IMPRESSIONS THAT REMAINED
Memoirs
By ETHEL SMYTH
Introduction by ERNEST NEWMAN

The Author, aged about five
IN MEMORY OF
MEP
( THE HON. LADY PONSONBY )
AND OF OUR LONG FRIENDSHIP
1890-1916
I find Lady Ponsonby, the wise judge, the firm Liberal, more and more delightful; at last one feels she is getting old-she is eighty-two. She is like a fine flame kindled by sea-logs and sandlewood-good to watch and good to warm the mind at, and the heart too .
EDITH SICHELL (1914)
INTRODUCTION

R EVIEWING Ethel Smyth s Impressions That Remained when it was first published in England I expressed the opinion that this was one of the half-dozen best autobiographies in the English language. This estimate has been confirmed by a recent re-reading of it for the present American edition. But there are several other books by the same author equally worth reading, for Ethel Smyth was one of the most remarkable women of her epoch; and I am glad that a request from Mr. Alfred Knopf to furnish an Introduction to this new edition affords me an opportunity of telling the American musical public more about her than is contained in her first book.
The autobiography may be trusted to tell its own story so far as it goes. But it was issued in 1919, and a great deal happened between then and the author s death in 1944. The memoirs, apart from a brief reference in the Epilogue to friends or incidents of the years immediately following, carry us only as far as 1892. Writing as she did in 1918 her scope was necessarily restricted here and there by the fact that several people who had played a considerable part in her life-story were still alive. One of these was the Ex-Empress Eug nie of France, with whom she was on terms of close friendship for more than a quarter of a century from 1890 onwards, the Empress s English estate at Famborough Hill being close to the Smyth house at Frimley and to later residences of Ethel. It would obviously have been impossible for the author to write about the Empress at any length or with any freedom while she was still alive. She died, at the age of ninety-five in July 1920-a year or so after the publication of the Impressions ; and in her second book, Streaks of Life (1921), Ethel Smyth painted a portrait of her that is not only fascinating in itself but of value to students and historians of the Second Empire.

● **DATA SUPPLIED**
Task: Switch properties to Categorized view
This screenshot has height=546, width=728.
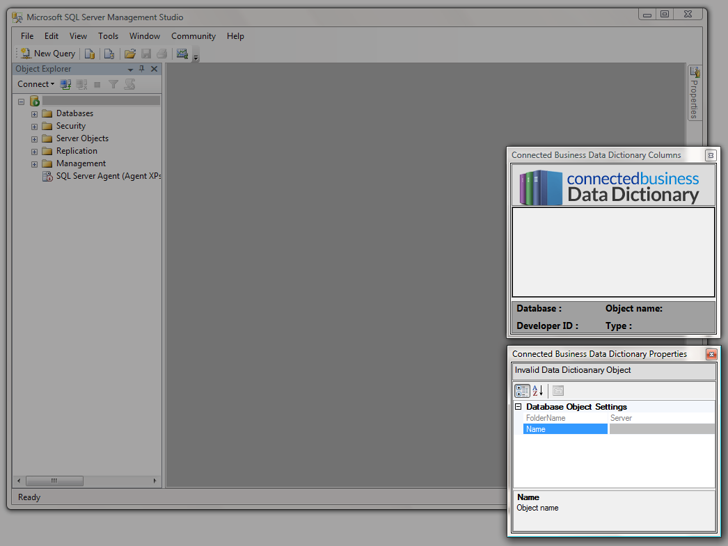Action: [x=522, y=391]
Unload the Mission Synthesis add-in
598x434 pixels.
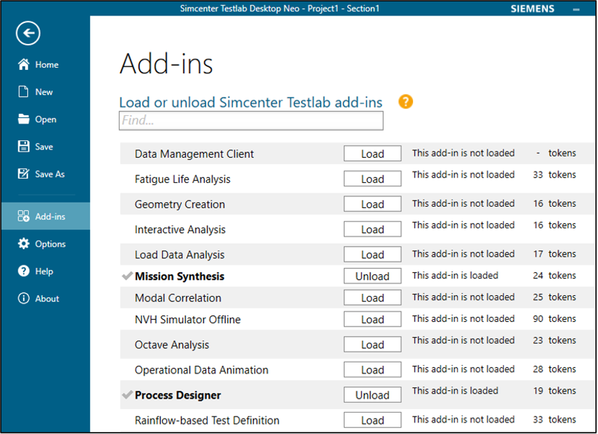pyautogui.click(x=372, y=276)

● **SET OF TASKS**
[1] According to the introduction, in what year was Ethel Smyth's autobiography issued?
[2] Extract the entries verbatim, starting at the line containing "Unload the Mission Synthesis add-in" and continuing through the last line of the entries, including both ends. Leave the pictures out.

● **IN RESPONSE**
[1] 1919

[2]
Unload the Mission Synthesis add-in
598x434 pixels.
pyautogui.click(x=372, y=276)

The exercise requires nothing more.